Data records Start Marker

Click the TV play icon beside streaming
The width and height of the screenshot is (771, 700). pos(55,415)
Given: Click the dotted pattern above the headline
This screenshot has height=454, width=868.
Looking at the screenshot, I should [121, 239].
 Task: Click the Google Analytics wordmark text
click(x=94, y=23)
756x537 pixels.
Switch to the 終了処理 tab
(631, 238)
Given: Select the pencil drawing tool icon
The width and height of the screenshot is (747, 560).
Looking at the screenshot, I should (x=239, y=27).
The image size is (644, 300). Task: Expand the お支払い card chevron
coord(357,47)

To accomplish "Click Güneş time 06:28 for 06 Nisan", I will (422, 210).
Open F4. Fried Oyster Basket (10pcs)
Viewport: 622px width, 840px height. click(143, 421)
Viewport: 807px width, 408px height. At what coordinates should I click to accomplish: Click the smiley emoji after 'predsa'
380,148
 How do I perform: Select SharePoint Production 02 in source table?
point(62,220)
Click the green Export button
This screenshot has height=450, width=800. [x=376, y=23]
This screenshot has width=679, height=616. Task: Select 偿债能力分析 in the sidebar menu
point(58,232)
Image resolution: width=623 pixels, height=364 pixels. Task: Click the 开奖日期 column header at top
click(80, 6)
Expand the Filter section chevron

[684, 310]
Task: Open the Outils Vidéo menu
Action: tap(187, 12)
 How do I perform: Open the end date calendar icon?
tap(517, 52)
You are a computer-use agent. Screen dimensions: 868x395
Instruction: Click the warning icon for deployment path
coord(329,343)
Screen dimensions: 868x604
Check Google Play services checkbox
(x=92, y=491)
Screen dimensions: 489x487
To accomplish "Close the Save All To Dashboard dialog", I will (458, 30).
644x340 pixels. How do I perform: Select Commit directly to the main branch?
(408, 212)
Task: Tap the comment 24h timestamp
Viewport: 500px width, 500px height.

Data records End Marker

In the records above, the line with "Image resolution: width=623" marks the start and the line with "Screen dimensions: 489x487" marks the end; copy that stretch exactly, both lines included, and nothing else.

## Answer box
Image resolution: width=623 pixels, height=364 pixels. Task: Click the 开奖日期 column header at top
click(80, 6)
Expand the Filter section chevron

[684, 310]
Task: Open the Outils Vidéo menu
Action: tap(187, 12)
 How do I perform: Open the end date calendar icon?
tap(517, 52)
You are a computer-use agent. Screen dimensions: 868x395
Instruction: Click the warning icon for deployment path
coord(329,343)
Screen dimensions: 868x604
Check Google Play services checkbox
(x=92, y=491)
Screen dimensions: 489x487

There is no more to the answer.